* Required actions
A. Please list every operating system the Python setup tutorial names specifically, not the general categories of systems.
B. Extend the Python setup tutorial from its last sentence onward.

* Quoted text
--

Course
For developers, having their workstations correctly configured eases the development experience. That includes the installation and configuration of the best tools and setting up all those facilities that will make the developer to give their best on the process of creating a piece of software. Data scientists are no exception to this need, so having a correct setup becomes crucial for creating unique pieces of software, from visualization tools to ingestion processes. In this tutorial, the basics of a computer setup for Data science will be explained, but this guide will also be useful for anyone interesting in developing software using Python language. Let's get on it!
Scope
Python is available for a wide variety of operating systems. This tutorial will show some snippets executed over Linux Ubuntu operating system, but they widely apply over other UNIX-based system and MAC OS. For MS Windows systems, there are also minor differences that will be mentioned whenever they apply.

--

* Recorded data
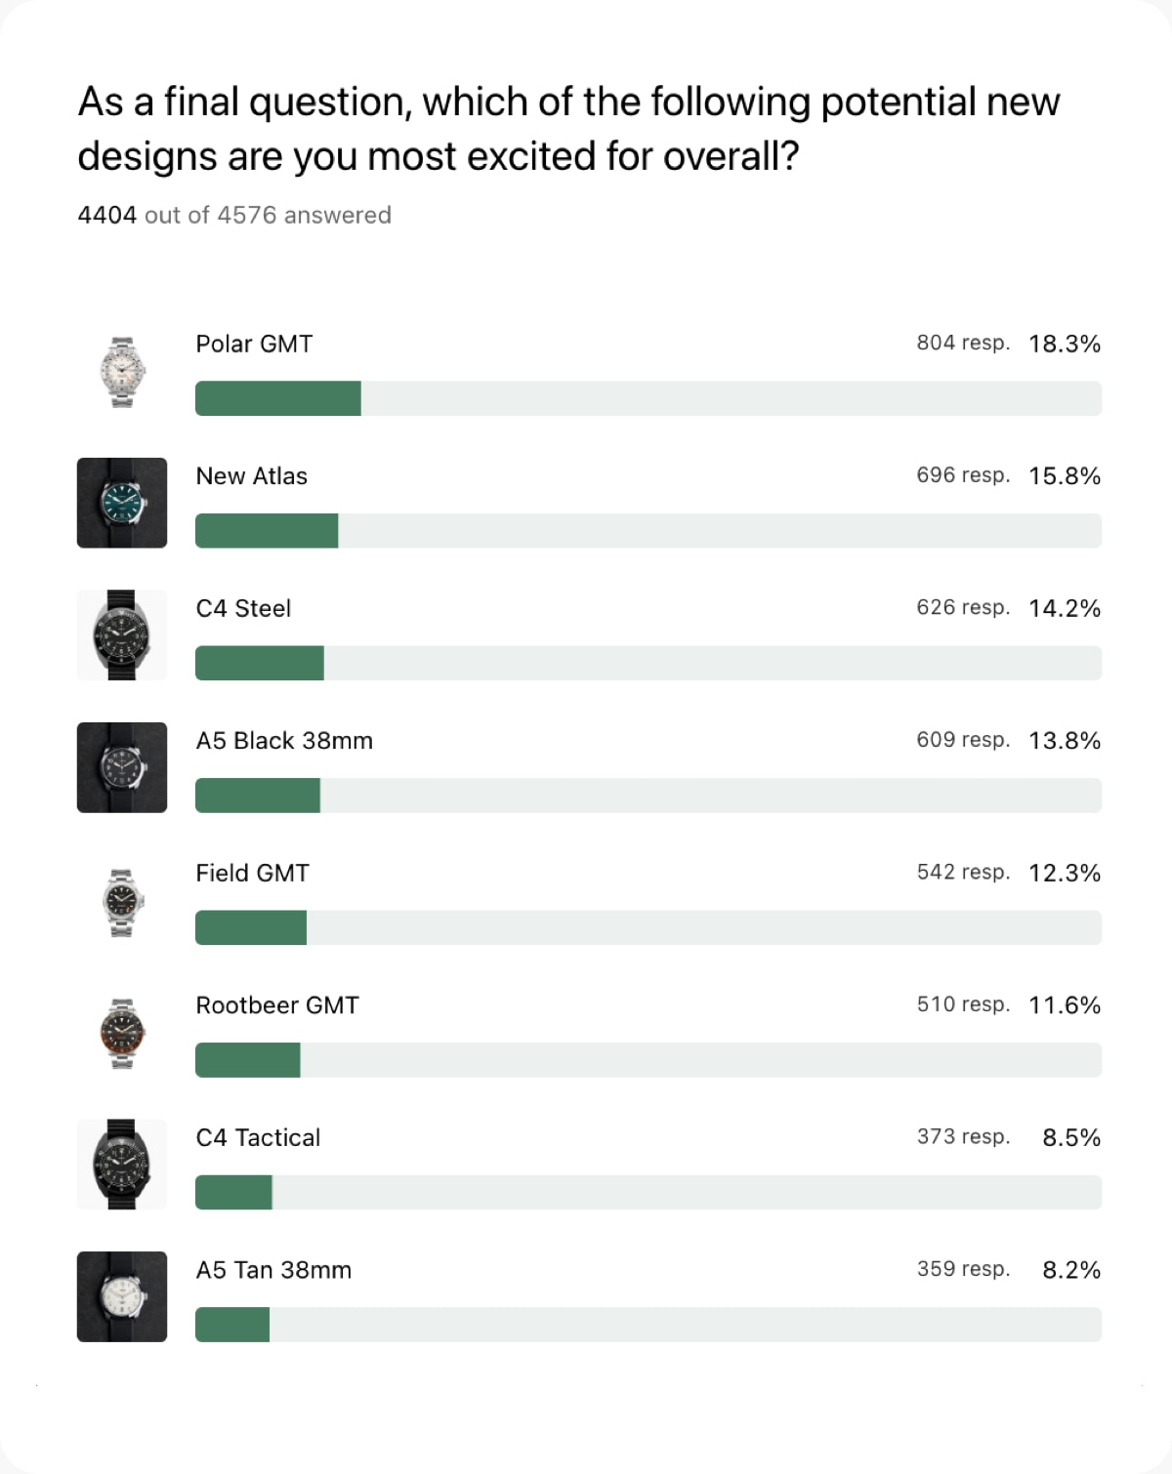Open the C4 Steel watch thumbnail
Image resolution: width=1172 pixels, height=1474 pixels.
click(122, 635)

--

* Response list
A. Linux Ubuntu, MAC OS, MS Windows

B.
Python: the Core Piece
tl;dr Use Python3 implementation from the official website
Thinking of Python interpreter as the core piece for applications development based on this language seems like an obvious question. But at this point, you may get stuck when looking for the best Python interpreter to use. Furthermore, you may have read about two different versions of the language, so choosing the correct version and interpreter is the first important decision to take.
Python, Anaconda, Jython, WinPython, IronPython... too many Snakes for a Single Cage
Due to the popularity of the language, there are lots of implementations of the language interpreter. Some of them are readily available to be installed on your computer, while some other are in early development phases and their installation is only recommended for their developers or brave programmers. The official Python wiki lists some of the available interpreters, pointing their specific features compared to other implementations. As we will see along this tutorial, the Python distribution available on the official website includes everything you need to start developing your Python programs without missing any of the features other implementations may give you.
Python2 or Python3? Which Version Should You Use?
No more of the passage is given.